@awc95014 This isn’t really important but I thought it was a cool discovery
Something I think is interesting that I discovered
I usually do rectangle intersection detection by getting the x/y position of an edge (only either the x or y depending on which edge it is) and do a comparison to the position of the opposite edge in the other rectangle. So like this:
aRight > bLeft &&
aLeft < bRight &&
aBottom > bTop &&
aTop < bBottom
If the position of rectangles were are its top-left corner, that would become
ax + aw > bx &&
ax < bx + bw &&
ay + ah > by &&
ay < by + bh
But since in Wick Editor, they’re instead at its center, So I have to change that equation to
ax + aw / 2 > bx - bw / 2 &&
ax - aw / 2 < bx + bw / 2 &&
ay + ah / 2 > by - bh / 2 &&
ay - ah / 2 < by + bh / 2
You do it like this:
wd = (aw + bw) / 2
hd = (ah + bh) / 2
ax < bx + wd &&
ax + wd > bx &&
ay < by + hd &&
ay + hd > by
These two ways of doing it look different, and they are because you came up with it a different way than I did. You look at the differences between the sizes and the distances between the rectangles, while I see if an edge is past another edge.

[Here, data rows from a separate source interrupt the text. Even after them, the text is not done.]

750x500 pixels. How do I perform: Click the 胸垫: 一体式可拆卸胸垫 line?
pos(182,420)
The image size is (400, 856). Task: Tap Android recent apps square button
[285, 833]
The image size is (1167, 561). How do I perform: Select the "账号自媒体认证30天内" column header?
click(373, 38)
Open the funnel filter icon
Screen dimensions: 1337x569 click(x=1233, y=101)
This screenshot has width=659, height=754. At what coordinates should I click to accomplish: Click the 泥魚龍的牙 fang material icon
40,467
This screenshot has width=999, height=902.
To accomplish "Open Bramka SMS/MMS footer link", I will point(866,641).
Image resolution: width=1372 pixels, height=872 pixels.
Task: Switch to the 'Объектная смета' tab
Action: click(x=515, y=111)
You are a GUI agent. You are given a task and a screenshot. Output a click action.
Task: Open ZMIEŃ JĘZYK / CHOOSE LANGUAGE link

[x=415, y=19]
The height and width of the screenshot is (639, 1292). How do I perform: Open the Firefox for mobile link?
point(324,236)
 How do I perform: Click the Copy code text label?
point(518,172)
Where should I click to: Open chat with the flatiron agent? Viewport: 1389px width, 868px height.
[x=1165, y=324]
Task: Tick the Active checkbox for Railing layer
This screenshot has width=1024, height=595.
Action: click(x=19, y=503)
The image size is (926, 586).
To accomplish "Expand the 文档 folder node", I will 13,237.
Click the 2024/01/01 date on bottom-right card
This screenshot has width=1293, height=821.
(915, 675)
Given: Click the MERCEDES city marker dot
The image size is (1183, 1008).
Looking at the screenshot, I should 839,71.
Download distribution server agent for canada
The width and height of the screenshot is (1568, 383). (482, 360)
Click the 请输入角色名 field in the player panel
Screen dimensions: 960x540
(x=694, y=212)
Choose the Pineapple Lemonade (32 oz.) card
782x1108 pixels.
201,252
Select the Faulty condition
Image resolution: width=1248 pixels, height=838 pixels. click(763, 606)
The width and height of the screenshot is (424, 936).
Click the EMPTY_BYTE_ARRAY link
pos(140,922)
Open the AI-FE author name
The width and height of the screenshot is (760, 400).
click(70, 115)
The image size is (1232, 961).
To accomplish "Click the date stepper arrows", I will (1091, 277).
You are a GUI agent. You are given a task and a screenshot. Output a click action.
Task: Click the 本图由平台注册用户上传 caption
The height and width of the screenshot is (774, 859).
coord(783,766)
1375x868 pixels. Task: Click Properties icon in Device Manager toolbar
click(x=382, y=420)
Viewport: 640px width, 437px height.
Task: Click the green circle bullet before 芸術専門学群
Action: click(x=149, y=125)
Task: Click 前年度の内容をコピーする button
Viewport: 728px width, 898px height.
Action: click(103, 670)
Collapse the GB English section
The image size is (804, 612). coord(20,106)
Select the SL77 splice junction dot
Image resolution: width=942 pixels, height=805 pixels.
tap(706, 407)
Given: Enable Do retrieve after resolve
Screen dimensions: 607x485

In my equation, I want it to be more simpler and shorter because it’s long. I was thinking of using variables but defining a variable for each side of both rectangles would make it longer in height. So I thought, maybe there’s a way to simplify this equation except not using 8 variables and instead a few. I supposed that if I changed the equations in some way using algebra, they would all show up a re-occuring operation that I could then turn into a variable. Both sides of the equations do both look similar enough.
boring math algebra
Statements | Reasons |
---|---|
ax + aw / 2 > bx - bw / 2 | Given |
ax + aw / 2 + bw / 2 > bx - bw / 2 + bw / 2 | Addition Property of Equality |
ax + aw / 2 + bw / 2 > bx | Addition |
ax + (aw + bw) / 2 > bx | Distributive Property of Equality |
ax - aw / 2 < bx + bw / 2 | Given |
ax - aw / 2 + aw / 2 < bx + bw / 2 + aw / 2 | Addition Property of Equality |
ax < bx + bw / 2 + aw / 2 | Addition |
ax < bx + (aw + bw) / 2 | Distributive Property of Equality |
So as you can see from what I highlighted in bold in the boring math algebra, from both the left-side and right-side equations I get (aw + bw) / 2
. The same thing happens for the top-side and bottom-side equation except it’s the height. So when I make that into variables wd
and hd
the equations turn into this:
ax + wd > bx &&
ax - wd < bx &&
ax + hd > by &&
ay - hd < by
If I take your way of doing it, move some variables to the other side of the equations and changing where some of the equations are located, getting this:
wd = (aw + bw) / 2
hd = (ah + bh) / 2
ax + wd > bx &&
ax - wd < bx &&
ay + hd > by &&
ay - hd < by &&
You can see it’s exactly the same thing as the equation I came up with. Which means that, technically, that way of doing it is exactly the same as my way of doing it. Which makes sense because they’re both just checking if two rectangles intersect, and there’s probably only one way of doing that.